AI Agent Guardrails: Detecting Drift Before It Ships

Here's how this one taught me the lesson. Inside a production multi-agent system I run, a QA agent — whose entire job was to reject content that broke the rules — started approving it. Nothing crashed. No error fired. It just quietly got more permissive over weeks, until I noticed the wrong things shipping. Agent-Constitution is the fix I built so it wouldn't happen again.

"Guardrails" is one of the most-hyped words in AI and one of the least-implemented. The reason agents drift is mundane: the rules live inside a prompt, and prompts get edited, trimmed, and "improved" over time.

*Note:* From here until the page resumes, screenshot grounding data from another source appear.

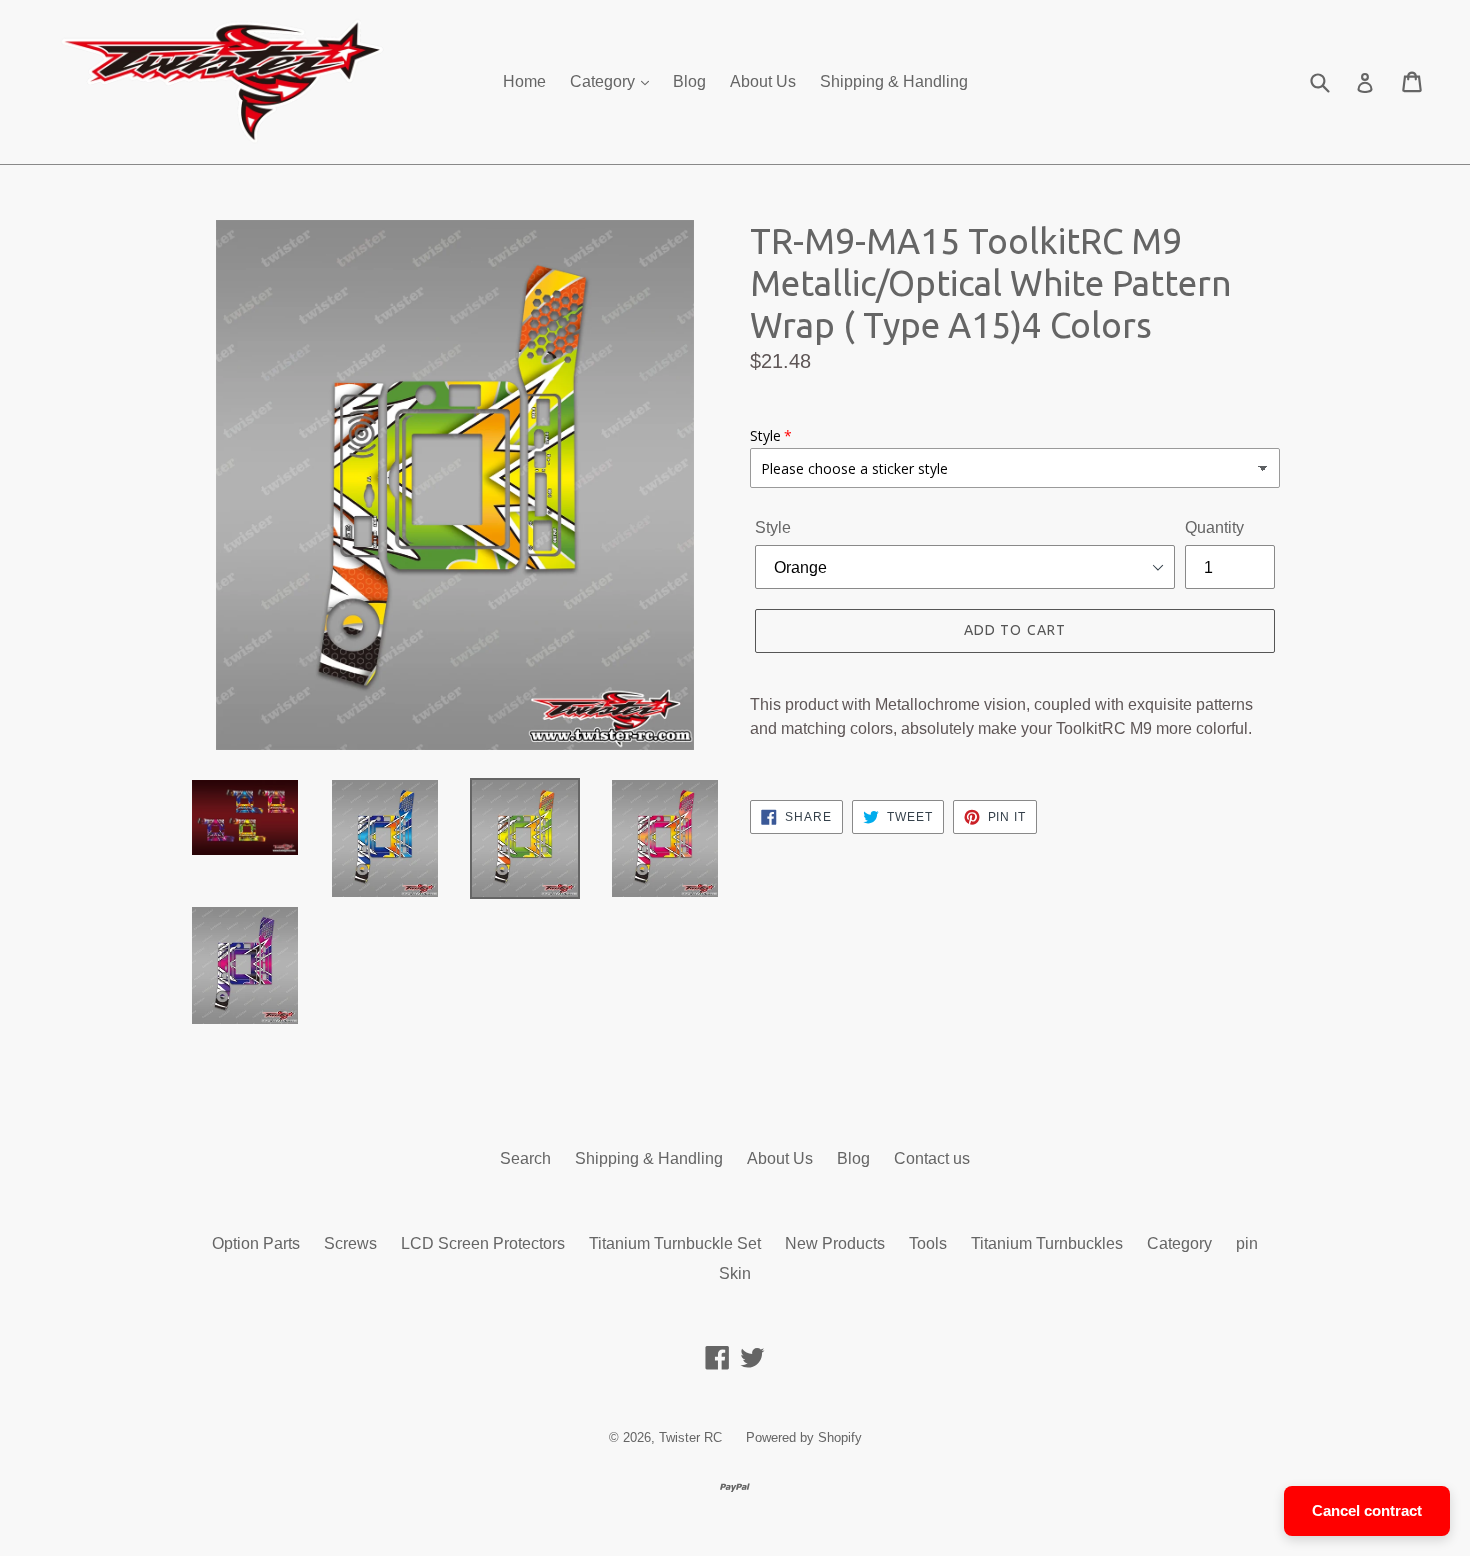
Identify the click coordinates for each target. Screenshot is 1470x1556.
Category (604, 81)
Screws (350, 1243)
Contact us (932, 1158)
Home (524, 81)
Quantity (1214, 527)
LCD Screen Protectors (483, 1243)
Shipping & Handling (894, 81)
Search (525, 1158)
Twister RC (690, 1437)
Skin (735, 1273)
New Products (835, 1243)
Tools (928, 1243)
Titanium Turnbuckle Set (675, 1243)
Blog (689, 81)
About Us (763, 81)
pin (1247, 1243)
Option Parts (256, 1243)
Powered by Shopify (804, 1437)
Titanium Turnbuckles (1047, 1243)
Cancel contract (1367, 1510)
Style (773, 527)
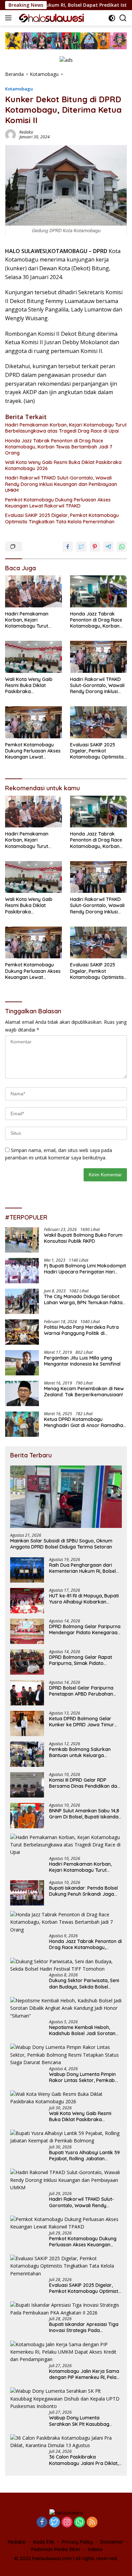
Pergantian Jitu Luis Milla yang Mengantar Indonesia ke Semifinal (82, 1361)
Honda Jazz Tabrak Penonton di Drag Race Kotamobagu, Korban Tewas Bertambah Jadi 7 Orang (58, 447)
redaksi (26, 132)
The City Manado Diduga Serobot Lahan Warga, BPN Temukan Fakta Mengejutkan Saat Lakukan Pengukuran (83, 1299)
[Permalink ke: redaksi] (10, 134)
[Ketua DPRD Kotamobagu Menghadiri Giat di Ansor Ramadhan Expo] (22, 1424)
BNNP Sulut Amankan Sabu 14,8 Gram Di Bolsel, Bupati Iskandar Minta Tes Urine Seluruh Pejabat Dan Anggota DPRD (84, 1814)
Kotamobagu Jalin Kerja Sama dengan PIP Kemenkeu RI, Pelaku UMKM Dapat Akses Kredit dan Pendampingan (85, 2374)
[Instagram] (67, 2522)
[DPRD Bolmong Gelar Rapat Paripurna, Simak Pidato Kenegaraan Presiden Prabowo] (27, 1662)
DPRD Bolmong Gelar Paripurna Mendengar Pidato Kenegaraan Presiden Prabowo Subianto (84, 1629)
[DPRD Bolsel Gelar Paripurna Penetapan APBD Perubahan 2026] (27, 1692)
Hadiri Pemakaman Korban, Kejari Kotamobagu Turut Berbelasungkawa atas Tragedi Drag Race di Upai (66, 428)
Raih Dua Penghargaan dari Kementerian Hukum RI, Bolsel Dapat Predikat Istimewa (82, 1568)
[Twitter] (54, 2522)
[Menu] (9, 18)
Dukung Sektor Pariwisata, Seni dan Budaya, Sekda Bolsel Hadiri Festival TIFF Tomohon (84, 1983)
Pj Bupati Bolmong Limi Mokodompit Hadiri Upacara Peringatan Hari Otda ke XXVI (85, 1269)
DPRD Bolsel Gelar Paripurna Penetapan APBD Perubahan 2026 (81, 1691)
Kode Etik (43, 2542)
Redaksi (17, 2542)
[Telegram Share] (108, 547)
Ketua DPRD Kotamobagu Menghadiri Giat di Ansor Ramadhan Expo (85, 1422)
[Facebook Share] (68, 547)
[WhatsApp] (79, 2522)
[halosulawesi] (50, 18)
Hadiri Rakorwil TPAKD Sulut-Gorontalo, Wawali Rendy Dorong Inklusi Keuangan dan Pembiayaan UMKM (61, 484)
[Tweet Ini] (81, 547)
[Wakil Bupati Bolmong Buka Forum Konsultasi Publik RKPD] (22, 1240)
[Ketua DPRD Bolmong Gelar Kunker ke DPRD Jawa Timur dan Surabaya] (27, 1723)
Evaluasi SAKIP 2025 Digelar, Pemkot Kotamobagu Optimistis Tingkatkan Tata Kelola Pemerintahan (62, 518)
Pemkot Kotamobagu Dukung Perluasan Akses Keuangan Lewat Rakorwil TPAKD (58, 503)
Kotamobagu (19, 89)
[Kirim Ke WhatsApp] (122, 547)
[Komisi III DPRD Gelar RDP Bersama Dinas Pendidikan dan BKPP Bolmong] (27, 1785)
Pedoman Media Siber (56, 2549)
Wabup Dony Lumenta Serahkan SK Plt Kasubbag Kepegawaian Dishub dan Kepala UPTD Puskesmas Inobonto (79, 2421)
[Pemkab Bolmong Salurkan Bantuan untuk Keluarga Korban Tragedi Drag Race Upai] (27, 1754)
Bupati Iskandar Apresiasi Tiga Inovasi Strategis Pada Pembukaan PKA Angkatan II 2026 (83, 2327)
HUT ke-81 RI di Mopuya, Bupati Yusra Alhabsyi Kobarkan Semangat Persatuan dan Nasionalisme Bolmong (84, 1599)
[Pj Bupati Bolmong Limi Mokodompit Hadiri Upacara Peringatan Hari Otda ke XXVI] (22, 1270)
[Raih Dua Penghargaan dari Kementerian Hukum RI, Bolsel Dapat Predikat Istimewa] (27, 1570)
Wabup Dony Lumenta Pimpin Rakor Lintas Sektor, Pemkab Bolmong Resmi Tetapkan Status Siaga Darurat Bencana (83, 2077)
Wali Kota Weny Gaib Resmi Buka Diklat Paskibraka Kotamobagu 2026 (63, 465)
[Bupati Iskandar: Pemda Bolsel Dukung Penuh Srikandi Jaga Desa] (27, 1893)
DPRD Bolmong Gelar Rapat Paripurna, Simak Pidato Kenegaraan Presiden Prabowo (84, 1660)
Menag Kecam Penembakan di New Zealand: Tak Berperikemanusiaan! (84, 1392)
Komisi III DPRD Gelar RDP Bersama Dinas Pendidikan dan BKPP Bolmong (84, 1783)
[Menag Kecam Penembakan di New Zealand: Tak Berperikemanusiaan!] (22, 1393)
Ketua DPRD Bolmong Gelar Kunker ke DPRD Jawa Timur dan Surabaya (81, 1722)
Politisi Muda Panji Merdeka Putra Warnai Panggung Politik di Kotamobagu (81, 1330)
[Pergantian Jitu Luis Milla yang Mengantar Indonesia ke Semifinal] (22, 1362)
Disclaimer (112, 2542)
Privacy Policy (77, 2542)
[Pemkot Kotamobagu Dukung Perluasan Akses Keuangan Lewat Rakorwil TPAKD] (33, 722)
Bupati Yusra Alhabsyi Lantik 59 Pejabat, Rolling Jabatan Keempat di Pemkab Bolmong (84, 2155)
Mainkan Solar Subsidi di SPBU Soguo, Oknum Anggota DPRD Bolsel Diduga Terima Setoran (61, 1544)
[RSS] (92, 2522)
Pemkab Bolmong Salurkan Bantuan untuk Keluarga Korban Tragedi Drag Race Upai (85, 1752)
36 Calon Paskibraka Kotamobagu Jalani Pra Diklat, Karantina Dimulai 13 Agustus (83, 2460)
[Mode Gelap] (112, 18)
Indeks (95, 2549)
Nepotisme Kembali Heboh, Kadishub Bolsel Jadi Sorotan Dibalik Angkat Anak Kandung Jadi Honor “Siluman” (82, 2030)
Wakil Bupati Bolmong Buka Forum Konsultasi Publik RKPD (83, 1238)
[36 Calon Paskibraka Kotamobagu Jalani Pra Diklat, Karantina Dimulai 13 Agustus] (66, 2441)
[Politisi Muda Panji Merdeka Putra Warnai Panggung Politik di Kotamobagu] (22, 1332)
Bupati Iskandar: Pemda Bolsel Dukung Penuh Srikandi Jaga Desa (83, 1891)
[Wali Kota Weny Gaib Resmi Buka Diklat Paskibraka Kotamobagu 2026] (33, 657)
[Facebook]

After enough iterations the agent no longer follows the original constraints — and because you never wrote those constraints down separately, you can't even tell when or how the drift happened.

The root cause If your agent's rules only exist as prose inside its prompt, you have no baseline. Drift is invisible because there's nothing to diff against. The fix isn't a smarter model — it's a separate, versioned source of truth.

Step 1: Write the Constitution

A constitution is a separate, versioned document — not buried in the prompt — that defines the agent's rules in three sections:

Capabilities — what the agent does, as active statements. "Searches the web for relevant content on a given topic."
Constraints — what it must never do, as prohibitions. "Must never fabricate citations or invent URLs."
Decision rules — how to behave when instructions conflict. "If research conflicts with the user's stated goal, surface the conflict rather than suppress it."

Because it's a standalone file under version control, every change to the agent's rules is now a reviewable diff with a timestamp — not an invisible edit lost in a 2,000-word prompt.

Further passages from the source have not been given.